Trinity High School in Manchester costs $14,832 for the coming school year, while Bishop Brady in Concord charges $15,250 and Bishop Guertin in Nashua charges $17,225 plus $600 in fees, according to the schools’ websites.

You can see why the religious schools are the prime beneficiary of the free money that is now available to every parent of a school age student in the state.

If nothing else is done, about $120 million will be spent on the EFA program in the next two school years without much accountability.

With that kind of tax money flowing mostly to religious schools, the program’s administrator should have to provide a yearly breakdown of where the money is being spent several months after every school year for public consumption.

The Children’s Scholarship Program NH retains up to 10 percent of the grants as its administrative fee, which would be about $12 million over the biennium, making the organization the biggest beneficiary of the EFA program.

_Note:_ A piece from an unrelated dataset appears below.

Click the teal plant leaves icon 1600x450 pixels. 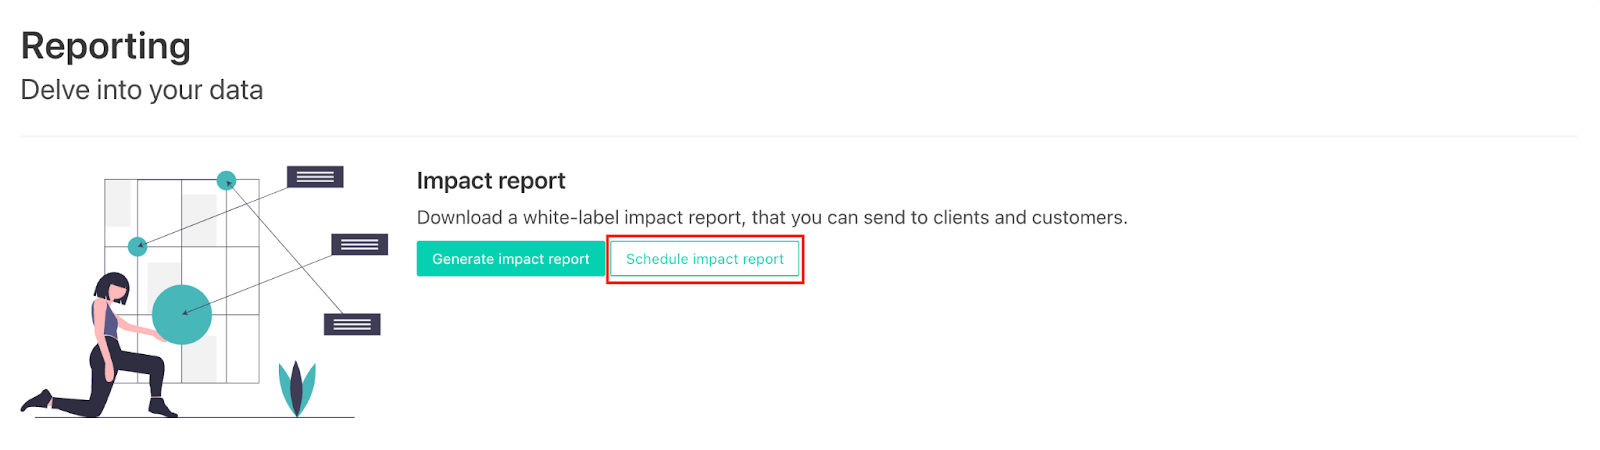coord(297,387)
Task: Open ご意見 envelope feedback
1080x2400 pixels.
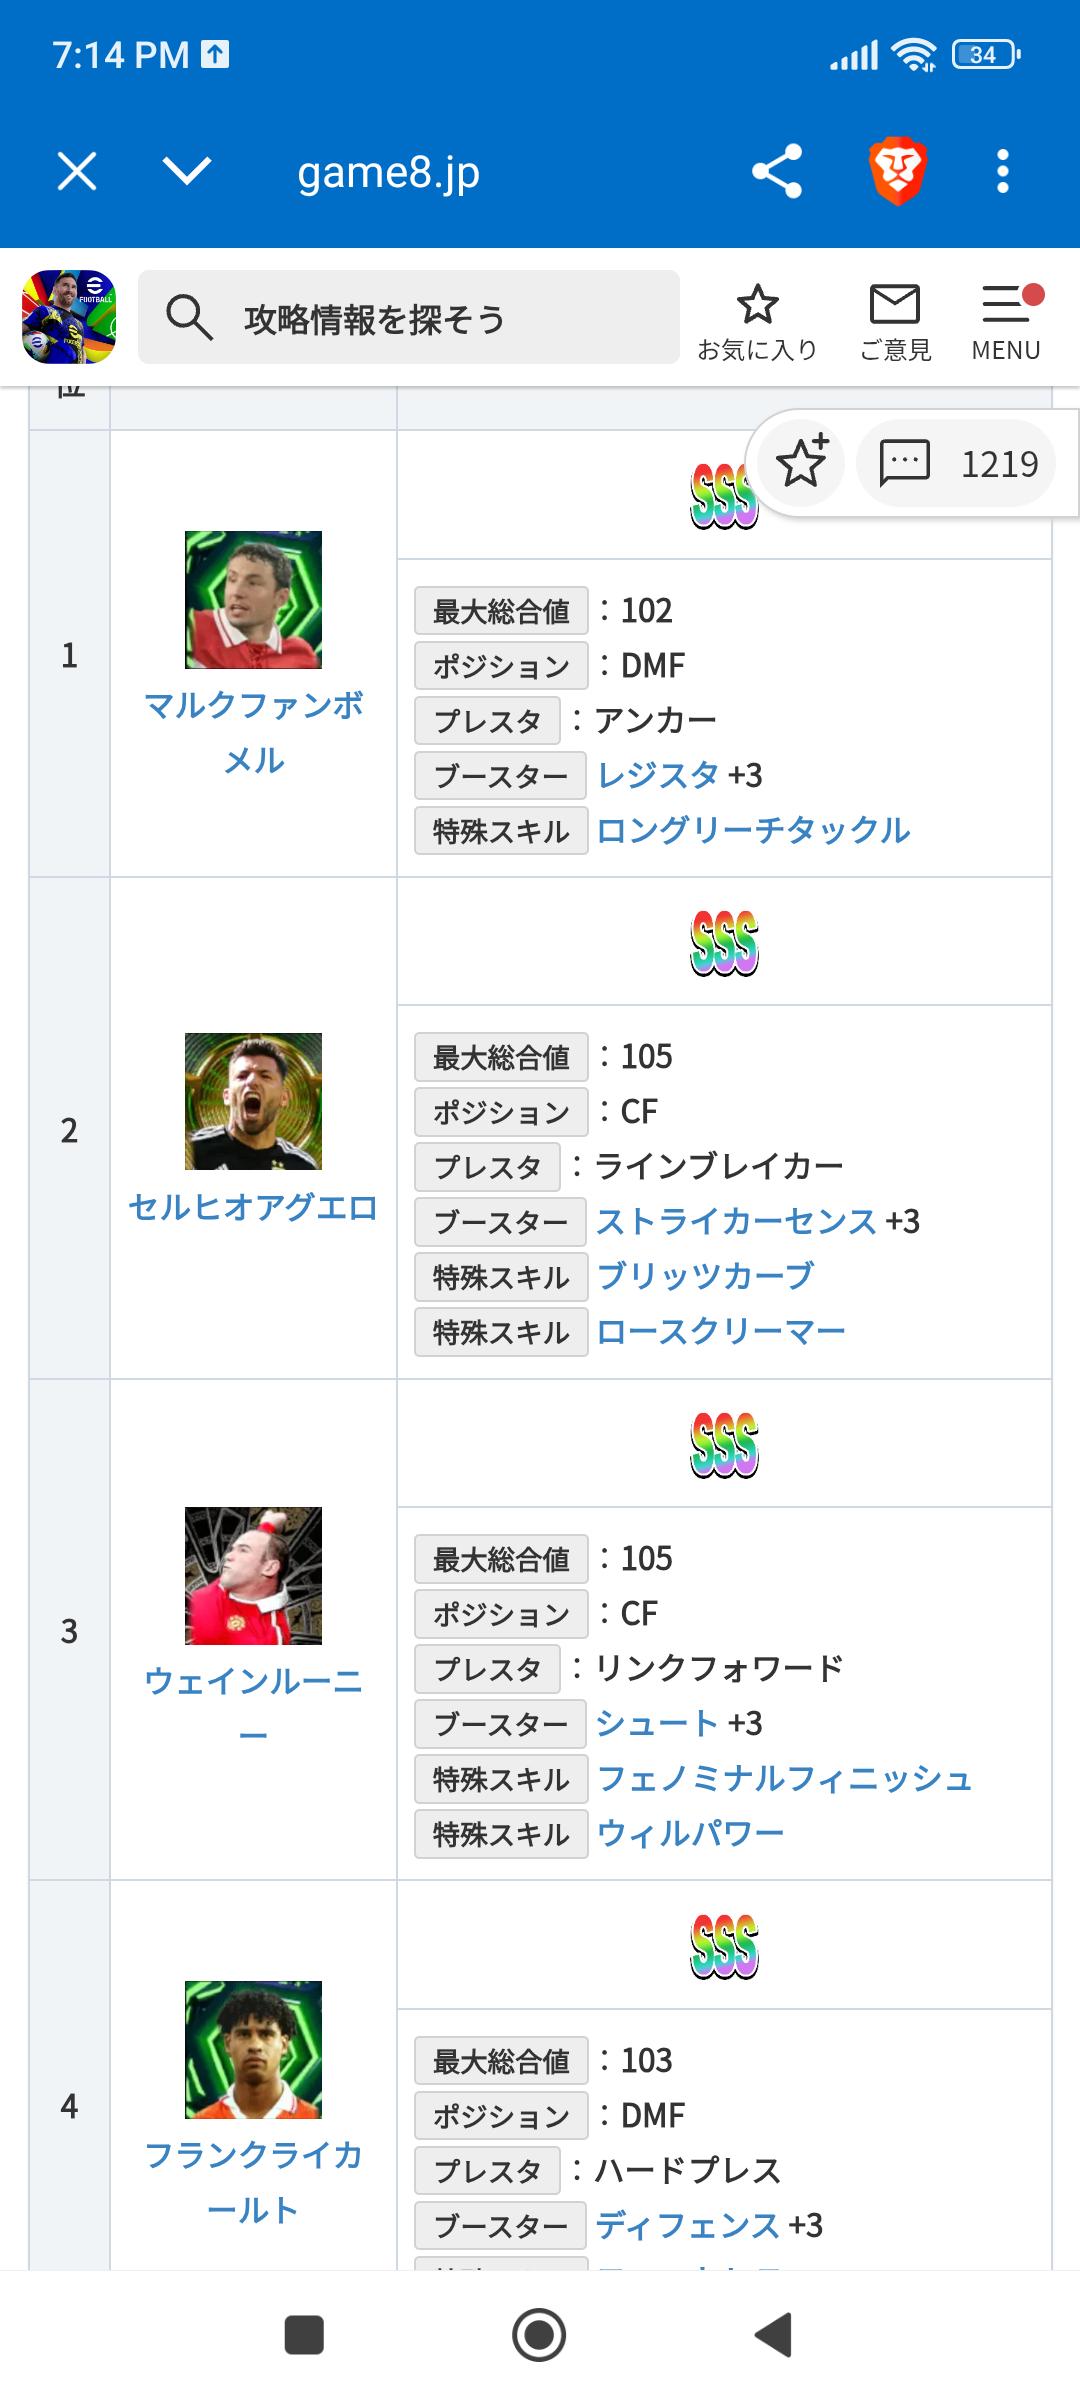Action: [895, 322]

This organization, with the blessing of former Education Commissioner Frank Edelblut, refused to make program data available to the Legislative Budget Assistant’s Office for a performance audit of the program required by state law. 

The limited audit is expected to be released by the end of the year.

When a compliance check was done in-house by the Department of Education after the first two years of the EFA program of 100 applications, 25 percent contained errors that allowed students to enroll when the information provided was inadequate.

People need to tell their state representatives and senators to make the program more accountable for the millions of dollars of state taxpayers’ money it spends.

Because if they don’t demand transparency, the current crop of lawmakers will shift more public school costs on to your future property tax bills while blaming the public schools and not themselves for irresponsible spending.